Deliberate Learning vs Deliberate Practice

I watched a thought provoking video from the fabulous Dan North about why we should be focused on deliberate learning over deliberate practice.

I found it thought provoking as it’s challenged beliefs, but seemingly not enough to change them. I’m now just confused.

Here is the video (22 mins long). Please watch it before reading & critiquing my ideas:

This is how I’ve interpreted his argument

  • coding katas are examples of deliberate practice
  • the premise of deliberate practice being that to be skilled at something, you have to invest time in that something
  • martial arts katas are a poor metaphor software development because they are optimising for giving a performance
  • it takes 10,000 to become an expert at giving that performance
  • in giving a performance time & time again, we need to minimise variance
  • writing software is not about doing the same thing again & again
  • writing software is not a performance
  • so katas and dojos don’t matter
  • so we shouldn’t do them

We should instead focus on deliberate learning is about maximising discovery (over minimising variance).

What’s my beef?

So my problem isn’t with deliberate learning, I get that.

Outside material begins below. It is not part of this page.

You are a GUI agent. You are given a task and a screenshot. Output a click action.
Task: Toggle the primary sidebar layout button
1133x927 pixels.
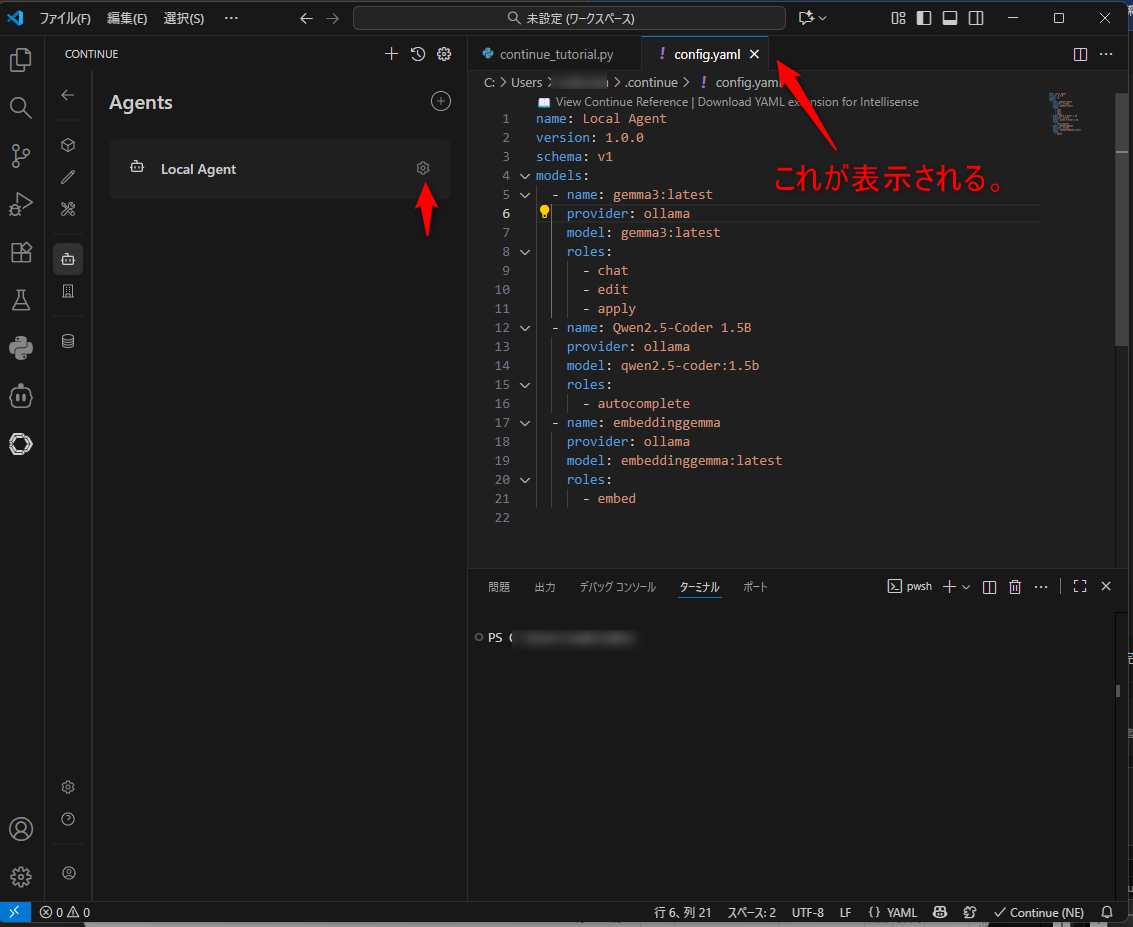tap(924, 18)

What I don’t get is the move away from deliberate practice.

It feels like they’re at different levels of granularity.

I appreciate that each piece of software we develop will/should be unique, but the activities that are required to even write code in first place are constant.

Dan mentions that individual katas can be linked to create a flow of moves (the example given being that of defending a doorway from attackers to the left, right & in front of you).

An example

I’m a novice programmer (at best). I struggle with the syntax of a language, yet alone the keyboard shortcuts of the IDE. I argue that there are actions that need to be done repeatedly in order to be “good” at writing code.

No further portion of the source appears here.